DIT in Metaeconomics (Lynne 2020) is a kind of Compassionomics, a Humanomics “…about the Human and their ethics left in (McCloskey and Carden 2020, p. 176).” The health insurance and care industry needs to apply Humanomics with a focus on said Human, not the self-interest, profit max Econ. As DIT clarifies, a better path 0Z trajectory would strike good balance in ego-based profit seeking & empathy-based tempering of excessive profit seeking. A path 0Z would reduce the hostility toward the health care system in general, including attention to reducing the possibility for extreme events as related to the UnitedHealthcare CEO. Trzeciak and Mazzarelli (2019) clarify the health system in the US operates too often on path 0G trajectories --- a path of maximum profit --- without enough attention to the path of empathy-with patients as preferred on path 0M. An industry on path 0Z would be far less likely to stir hostility enough to drive extreme events like the recent one involving the CEO of a health insurance company.
So, What Do Next?
It is seemingly time for US Business in general, and the mainstream economists who support same --- and, given recent events, the Health Industry in particular --- to reconsider the Friedman Doctrine. It is short on empathy and long on the ego-based arrogance of self-interest. It is short on The Ethic and long on The Incentive. It is short on the Ethic and long on Excessive Greed. It is also time to reconsider the ideological frame represented in Neoliberalism, which also does not acknowledge the key role of the empathy-based ethic essential to economic efficiency. Excessive greed must be tempered with the ethic in order to achieve efficiency. It is time to consider rebalancing the Profane single-minded pursuit of profit with the Sacred shared interest in good and reasoned outcomes for everyone.

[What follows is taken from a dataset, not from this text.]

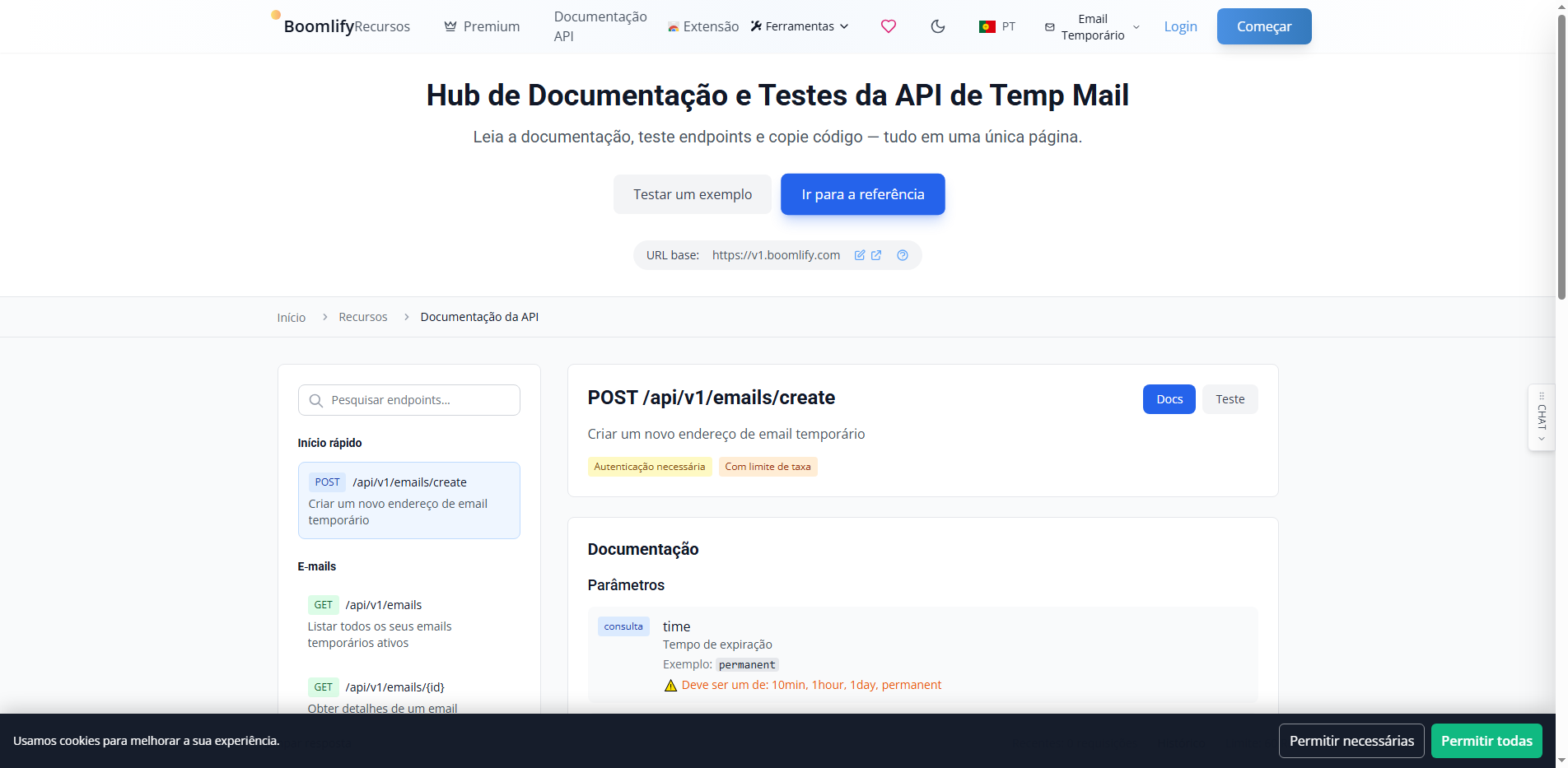Open the URL base edit pencil icon
Image resolution: width=1568 pixels, height=768 pixels.
point(859,255)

It is what a civilizing order is all about, and Metaeconomics can help find it.
References
Friedman, Milton. “The Social Responsibility of Business Is to Increase Its Profits.” The New York Magazine, September 13, 1970.
LaFrance, Adrienne. “Decivilization May Already Be Under Way.” The Atlantic, December 11, 2024.

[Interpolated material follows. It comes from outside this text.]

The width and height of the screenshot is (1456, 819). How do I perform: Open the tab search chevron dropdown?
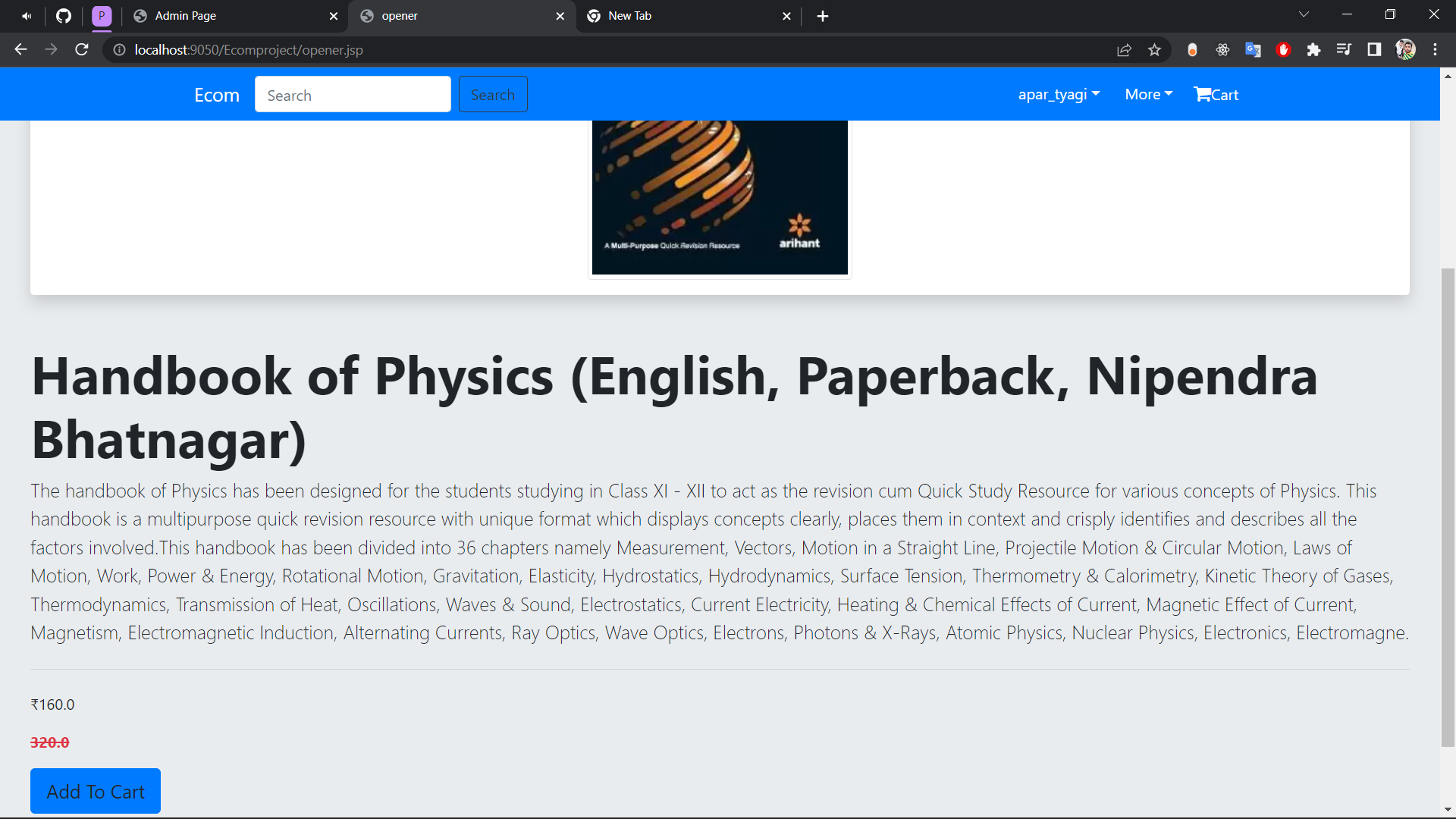click(x=1304, y=14)
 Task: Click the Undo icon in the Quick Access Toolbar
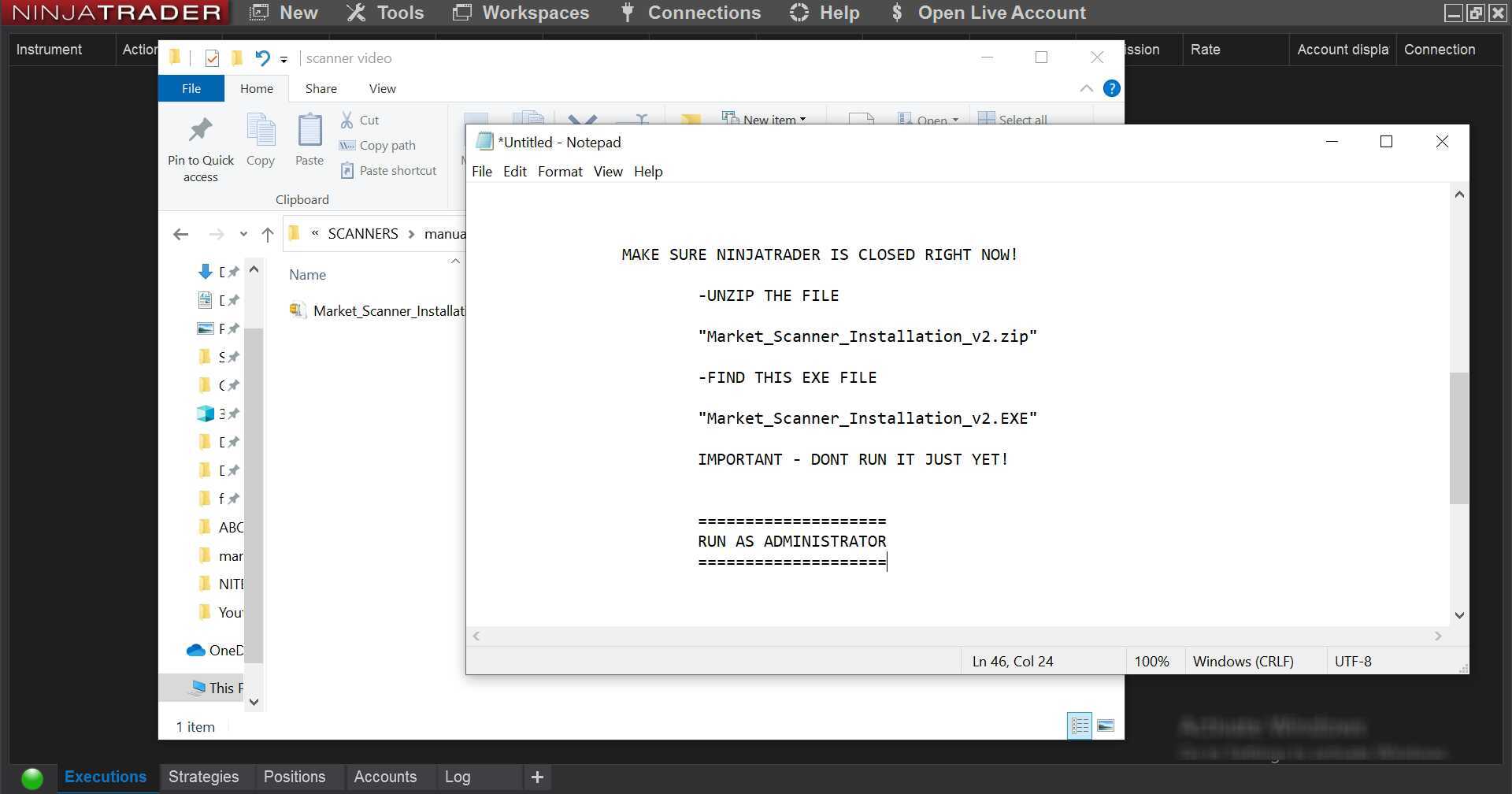[x=262, y=58]
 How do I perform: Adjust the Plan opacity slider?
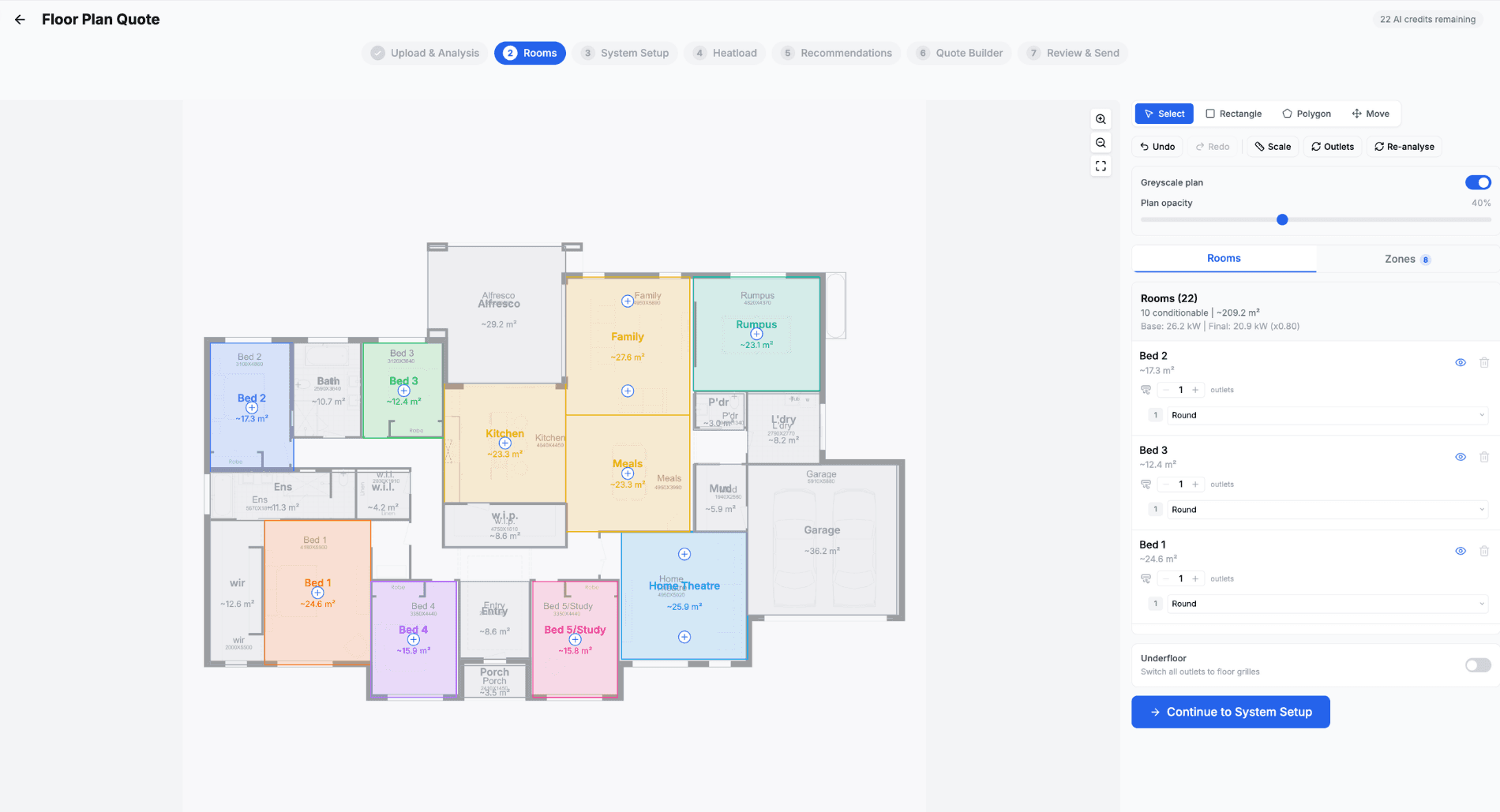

Lynne, Gary D. Metaeconomics: Tempering Excessive Greed. Palgrave Advances in Behavioral Economics. New York: Palgrave Macmillan, 2020.
Lynne, Gary D. “Cargo-Cult Economics to Metaeconomics: Toward a Humanomics with a Theory.” Review of Behavioral Economics (in press).
McCloskey, Deidre Nansen. Bourgeois Equality: How Ideas, Not Capital or Institutions, Enriched the World. Chicago: The University of Chicago Press, 2016.
McCloskey, Deidre Nansen and Art Carden. 2020. Leave Me Alone and I'll Make You Rich: How the Bourgeois Deal Enriched the World. Chicago: The University of Chicago Press, 2020.
Smith, Adam. An Inquiry into the Nature and Causes of the Wealth of Nations. 1776/1789 (digital access at www.feedbooks.com).
Smith, Adam. The Theory of Moral Sentiments. 1759/1790 (digital access at digireads.com).
Trzeciak, Stephen and Anthony Mazzarelli. Compassionomics: The Revolutionary Scientific Evidence That Caring Makes a Difference. Pensacola, FL: Studer Group, LLC, 2019.
Williams, David Lay. The Greatest of All Plagues: How Economic Inequality Shaped Political Thought from Plato to Marx. 2024. Princeton, NJ: Princeton University Press. Kindle Edition, 2024.